DR. CRAIG NEWSCHAFFER: Well, I think the high-impact, fully powered meaning that we have enough subjects that maximize our statistical ability to detect real effects are down the line. I do think though that there are going to be some things that we can do that are going to inform our thinking about the mechanisms underlying autism.

In the EARLI study, which is the study of the high-risk siblings, where we’re actually doing the data collection during pregnancy. As mentioned, I said we do biologic samples. So we get things like blood and urine from them at multiple time points. Well, in the blood samples, we can obviously look at maternal DNA. And one area of research that’s of a lot of interest in autism is this area called epigenetics. May have been mentioned by other folks–

ROBERT MACNEIL: Beyond the genetics?

DR. CRAIG NEWSCHAFFER: Beyond the genetics. When we think about genetic risk factors, we tend to think about that alphabet, that DNA alphabet, that code in our genes that programs what our cells do. Critically important.

But it turns out there’s another sort of system overlying our DNA that influences how our genes are expressed. And that’s epigenetics. There are actual chemical groups that are attached to our DNA that may turn off, turn on how those genes are expressed. And there’s much interest in a lot of complex diseases. There’s a lot of interest in these epigenetic mechanisms.

And one of the things about epigenetic mechanisms that’s really interesting is while the DNA code is mutable, you have epigenetic marks that can change over the course of a lifetime and may affect gene expression and the way our genes influence who and what we are, and what diseases we have differently over time. So one of the things that we can do in the EARLI study with smaller samples and even before we’ve necessarily followed the babies fully to outcome is we’re going to look at whether or not we see the epigenetic patterns in the mom changing over the pregnancy period. It’s an unknown.

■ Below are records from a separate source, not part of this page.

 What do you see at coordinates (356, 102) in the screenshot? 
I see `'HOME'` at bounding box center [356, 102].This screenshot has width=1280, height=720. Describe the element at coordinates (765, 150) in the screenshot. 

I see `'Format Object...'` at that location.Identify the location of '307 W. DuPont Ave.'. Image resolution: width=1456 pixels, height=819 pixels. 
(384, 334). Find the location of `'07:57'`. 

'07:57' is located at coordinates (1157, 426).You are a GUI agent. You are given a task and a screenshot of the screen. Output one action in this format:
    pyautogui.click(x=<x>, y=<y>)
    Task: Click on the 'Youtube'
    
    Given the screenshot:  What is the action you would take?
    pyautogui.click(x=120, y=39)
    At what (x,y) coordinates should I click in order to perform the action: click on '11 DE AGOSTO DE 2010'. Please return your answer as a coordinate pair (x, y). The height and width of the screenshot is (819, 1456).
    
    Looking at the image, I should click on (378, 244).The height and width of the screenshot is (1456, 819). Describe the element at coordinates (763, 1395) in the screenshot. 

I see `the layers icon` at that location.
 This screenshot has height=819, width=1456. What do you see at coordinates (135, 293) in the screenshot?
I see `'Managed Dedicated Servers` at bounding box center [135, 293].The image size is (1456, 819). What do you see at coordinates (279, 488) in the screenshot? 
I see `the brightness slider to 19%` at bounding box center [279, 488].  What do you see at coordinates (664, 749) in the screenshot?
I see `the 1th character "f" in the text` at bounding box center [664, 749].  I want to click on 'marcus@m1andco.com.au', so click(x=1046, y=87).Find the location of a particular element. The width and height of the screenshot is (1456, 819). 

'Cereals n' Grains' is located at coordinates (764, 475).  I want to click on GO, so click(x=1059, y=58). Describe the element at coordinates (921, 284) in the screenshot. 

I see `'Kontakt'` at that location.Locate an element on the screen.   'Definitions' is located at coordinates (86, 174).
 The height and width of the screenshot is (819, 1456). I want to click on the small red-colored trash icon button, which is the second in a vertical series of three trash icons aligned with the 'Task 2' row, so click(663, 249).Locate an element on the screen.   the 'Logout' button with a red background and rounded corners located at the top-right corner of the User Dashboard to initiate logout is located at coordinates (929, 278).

If it does, it might suggest that there might be certain periods in pregnancy where epigenetic patternings might make mom more or less susceptible to environmental exposures. And also environmental exposures may influence the laying down of this epigenetic pattern. So that sort of descriptive work on those samples over pregnancy is something that we plan on doing this year, as a matter of fact. And while it doesn’t directly address an autism risk factor, yes or no, per se, it’s important work for developing leads for this field of epigenetics and autism.